For example, std::bind can take in the std::ref() to something, transmit it by value, and unpacks it back into a reference later on.

void print(int i) {
std::cout << i << '\n';
}


int main() {
int i = 10;


auto f1 = std::bind(print, i);
auto f2 = std::bind(print, std::ref(i));


i = 20;


f1();
f2();
}

This snippet outputs :

10
20

The value of i has been stored (taken by value) into f1 at the point it was initialized, but f2 has kept an std::reference_wrapper by value, and thus behaves like it took in an int&.

小开

A reference (T& or T&&) is a special element in C++ language. It allows to manipulate an object by reference and has special use cases in the language. For example, you cannot create a standard container to hold references: vector<T&> is ill formed and generates a compilation error.

A std::reference_wrapper on the other hand is a C++ object able to hold a reference. As such, you can use it in standard containers.

std::ref is a standard function that returns a std::reference_wrapper on its argument. In the same idea, std::cref returns std::reference_wrapper to a const reference.
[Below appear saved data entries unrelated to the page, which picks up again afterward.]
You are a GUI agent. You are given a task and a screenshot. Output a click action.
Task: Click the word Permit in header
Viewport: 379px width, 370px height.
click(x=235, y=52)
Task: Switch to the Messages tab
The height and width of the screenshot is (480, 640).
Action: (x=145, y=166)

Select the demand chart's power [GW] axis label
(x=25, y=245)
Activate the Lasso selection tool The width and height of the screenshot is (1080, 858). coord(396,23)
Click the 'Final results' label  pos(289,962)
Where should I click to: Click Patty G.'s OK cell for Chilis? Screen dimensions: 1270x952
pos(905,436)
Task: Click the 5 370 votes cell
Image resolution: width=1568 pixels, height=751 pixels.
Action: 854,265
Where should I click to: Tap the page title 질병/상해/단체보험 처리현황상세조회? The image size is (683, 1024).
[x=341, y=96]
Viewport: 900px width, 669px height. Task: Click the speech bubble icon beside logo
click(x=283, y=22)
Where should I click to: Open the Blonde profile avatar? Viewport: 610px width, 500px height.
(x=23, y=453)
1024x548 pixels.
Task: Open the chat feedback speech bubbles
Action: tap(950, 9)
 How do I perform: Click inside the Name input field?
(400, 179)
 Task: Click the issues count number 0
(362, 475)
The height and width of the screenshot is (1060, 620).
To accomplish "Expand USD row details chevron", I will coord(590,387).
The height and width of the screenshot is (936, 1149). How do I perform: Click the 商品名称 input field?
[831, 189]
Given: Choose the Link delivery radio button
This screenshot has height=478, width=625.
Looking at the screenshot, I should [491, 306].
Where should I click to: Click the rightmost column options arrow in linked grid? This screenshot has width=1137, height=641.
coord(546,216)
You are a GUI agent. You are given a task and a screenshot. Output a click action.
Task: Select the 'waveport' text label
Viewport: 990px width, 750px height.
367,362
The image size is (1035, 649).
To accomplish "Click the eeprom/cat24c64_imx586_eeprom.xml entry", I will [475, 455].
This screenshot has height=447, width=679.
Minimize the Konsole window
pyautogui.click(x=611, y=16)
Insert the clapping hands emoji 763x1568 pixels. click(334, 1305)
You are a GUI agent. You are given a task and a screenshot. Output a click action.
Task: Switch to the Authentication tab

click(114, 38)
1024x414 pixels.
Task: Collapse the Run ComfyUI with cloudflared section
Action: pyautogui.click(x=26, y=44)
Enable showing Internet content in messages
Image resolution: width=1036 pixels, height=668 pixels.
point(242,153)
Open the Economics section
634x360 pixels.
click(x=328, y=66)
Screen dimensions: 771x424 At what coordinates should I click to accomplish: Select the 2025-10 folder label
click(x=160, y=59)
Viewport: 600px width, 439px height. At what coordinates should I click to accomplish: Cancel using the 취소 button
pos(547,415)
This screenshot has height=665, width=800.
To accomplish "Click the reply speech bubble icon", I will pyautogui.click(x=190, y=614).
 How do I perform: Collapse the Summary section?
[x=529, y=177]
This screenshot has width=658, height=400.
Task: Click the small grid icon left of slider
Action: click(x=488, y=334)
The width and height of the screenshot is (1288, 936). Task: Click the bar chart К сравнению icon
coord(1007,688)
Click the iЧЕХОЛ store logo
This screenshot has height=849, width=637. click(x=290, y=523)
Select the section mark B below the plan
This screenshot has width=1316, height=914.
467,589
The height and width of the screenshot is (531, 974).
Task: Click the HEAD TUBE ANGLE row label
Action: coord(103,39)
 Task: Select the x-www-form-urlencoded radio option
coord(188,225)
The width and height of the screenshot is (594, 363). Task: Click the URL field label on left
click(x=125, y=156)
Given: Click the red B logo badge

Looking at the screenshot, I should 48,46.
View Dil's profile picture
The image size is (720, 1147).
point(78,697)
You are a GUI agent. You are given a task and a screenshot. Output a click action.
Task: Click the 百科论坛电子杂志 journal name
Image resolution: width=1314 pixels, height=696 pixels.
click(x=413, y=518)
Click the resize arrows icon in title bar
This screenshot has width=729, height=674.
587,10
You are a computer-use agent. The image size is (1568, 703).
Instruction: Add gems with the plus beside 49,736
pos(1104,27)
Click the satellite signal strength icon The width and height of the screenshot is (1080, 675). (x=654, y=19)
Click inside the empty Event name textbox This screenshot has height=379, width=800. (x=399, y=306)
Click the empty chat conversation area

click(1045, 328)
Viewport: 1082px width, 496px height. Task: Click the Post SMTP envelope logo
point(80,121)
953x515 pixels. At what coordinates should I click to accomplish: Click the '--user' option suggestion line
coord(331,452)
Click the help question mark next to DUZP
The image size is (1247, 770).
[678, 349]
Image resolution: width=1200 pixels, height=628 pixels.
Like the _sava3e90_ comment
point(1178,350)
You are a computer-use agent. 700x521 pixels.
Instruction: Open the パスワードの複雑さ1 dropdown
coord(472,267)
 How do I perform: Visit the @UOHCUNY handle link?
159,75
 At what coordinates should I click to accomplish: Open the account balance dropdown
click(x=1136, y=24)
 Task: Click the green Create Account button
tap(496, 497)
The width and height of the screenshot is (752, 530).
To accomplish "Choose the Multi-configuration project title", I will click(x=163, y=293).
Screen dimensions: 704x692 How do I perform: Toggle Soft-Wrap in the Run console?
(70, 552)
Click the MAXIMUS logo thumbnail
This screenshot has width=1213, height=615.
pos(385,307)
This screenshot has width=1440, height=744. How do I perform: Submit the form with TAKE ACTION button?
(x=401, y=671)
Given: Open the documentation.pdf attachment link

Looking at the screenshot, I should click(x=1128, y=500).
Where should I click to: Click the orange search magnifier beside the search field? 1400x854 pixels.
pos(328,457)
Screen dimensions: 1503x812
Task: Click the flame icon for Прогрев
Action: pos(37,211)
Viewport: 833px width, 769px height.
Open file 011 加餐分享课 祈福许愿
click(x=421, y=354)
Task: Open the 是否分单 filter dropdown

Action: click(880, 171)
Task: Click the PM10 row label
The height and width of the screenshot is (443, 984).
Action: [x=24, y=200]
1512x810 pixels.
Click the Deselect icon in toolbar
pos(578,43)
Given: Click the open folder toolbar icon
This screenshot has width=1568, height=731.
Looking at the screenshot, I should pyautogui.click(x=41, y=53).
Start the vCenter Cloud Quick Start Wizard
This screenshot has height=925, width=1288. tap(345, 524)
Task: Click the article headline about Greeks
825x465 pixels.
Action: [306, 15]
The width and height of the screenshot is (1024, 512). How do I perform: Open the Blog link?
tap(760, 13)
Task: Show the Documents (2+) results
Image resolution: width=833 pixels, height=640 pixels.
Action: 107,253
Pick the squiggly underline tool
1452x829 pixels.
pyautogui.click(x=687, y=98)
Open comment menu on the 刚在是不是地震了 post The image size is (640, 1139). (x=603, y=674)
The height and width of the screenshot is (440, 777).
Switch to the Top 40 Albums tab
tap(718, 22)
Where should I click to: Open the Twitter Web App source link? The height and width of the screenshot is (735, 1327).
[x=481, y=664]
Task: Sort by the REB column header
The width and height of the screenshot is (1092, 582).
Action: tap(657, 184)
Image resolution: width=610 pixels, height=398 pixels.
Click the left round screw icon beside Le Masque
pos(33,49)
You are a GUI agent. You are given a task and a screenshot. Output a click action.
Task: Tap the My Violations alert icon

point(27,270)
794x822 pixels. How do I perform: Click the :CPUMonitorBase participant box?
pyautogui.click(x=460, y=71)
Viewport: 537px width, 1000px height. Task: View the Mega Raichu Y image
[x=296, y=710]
One interesting property of a std::reference_wrapper, is that it has an operator T& () const noexcept;. That means that even if it is a true object, it can be automatically converted to the reference that it is holding. So:

  • as it is a copy assignable object, it can be used in containers or in other cases where references are not allowed
  • thanks to its operator T& () const noexcept;, it can be used anywhere you could use a reference, because it will be automatically converted to it.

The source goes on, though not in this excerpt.